(Directions for this task)
In the records below, find the line containing "Task: Dismiss the top promotional banner" and the line containing "Task: Click the McDonald's display name"; please repeat exactly the lines from one to the other, both included, and nothing more.

(The records)
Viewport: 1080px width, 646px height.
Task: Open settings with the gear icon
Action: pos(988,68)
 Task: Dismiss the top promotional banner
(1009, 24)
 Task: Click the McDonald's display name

--

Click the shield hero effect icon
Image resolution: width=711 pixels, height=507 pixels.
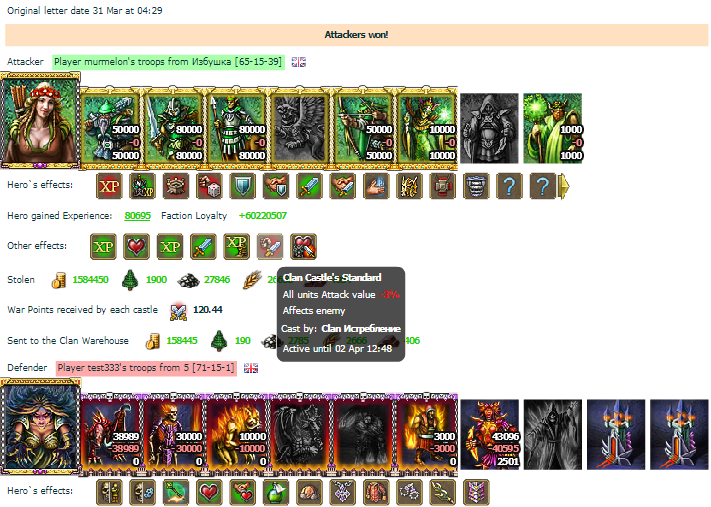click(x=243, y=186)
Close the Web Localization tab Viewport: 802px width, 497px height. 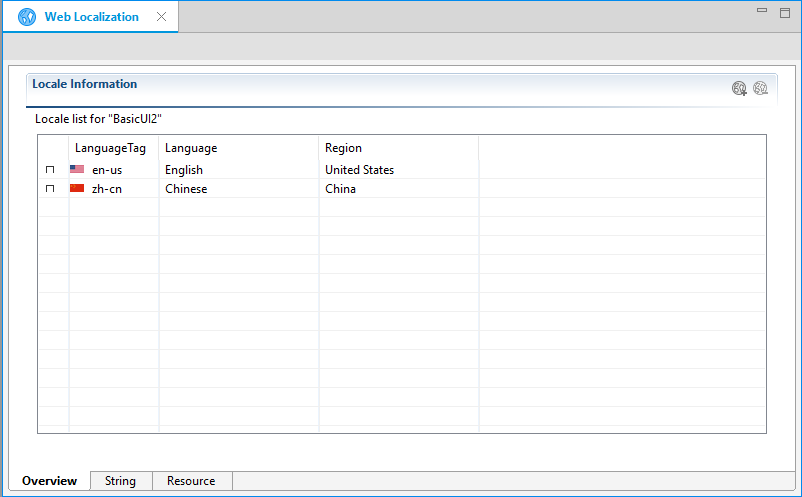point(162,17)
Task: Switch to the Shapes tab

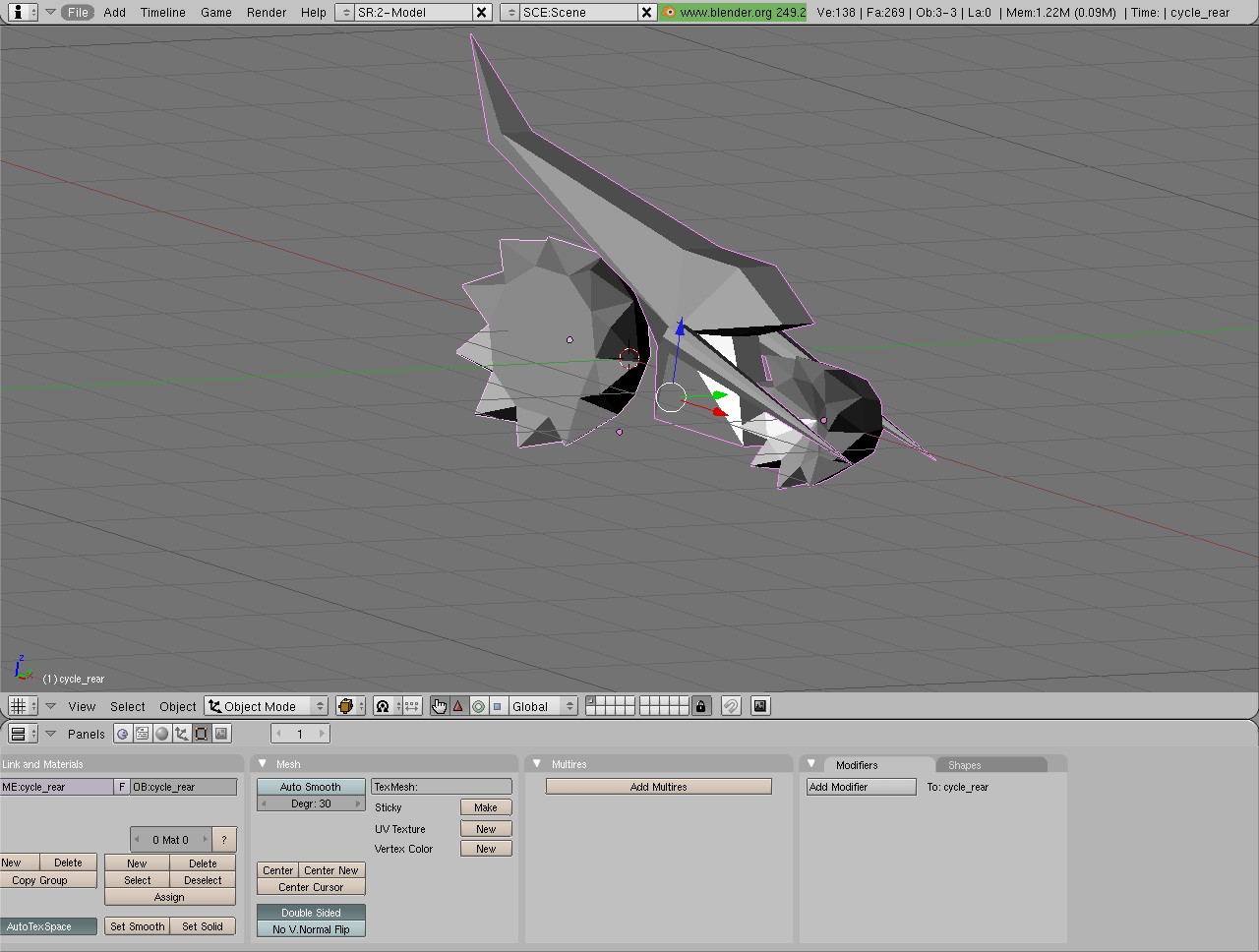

(Expected answer)
 Task: Dismiss the top promotional banner
(1009, 24)
 Task: Click the McDonald's display name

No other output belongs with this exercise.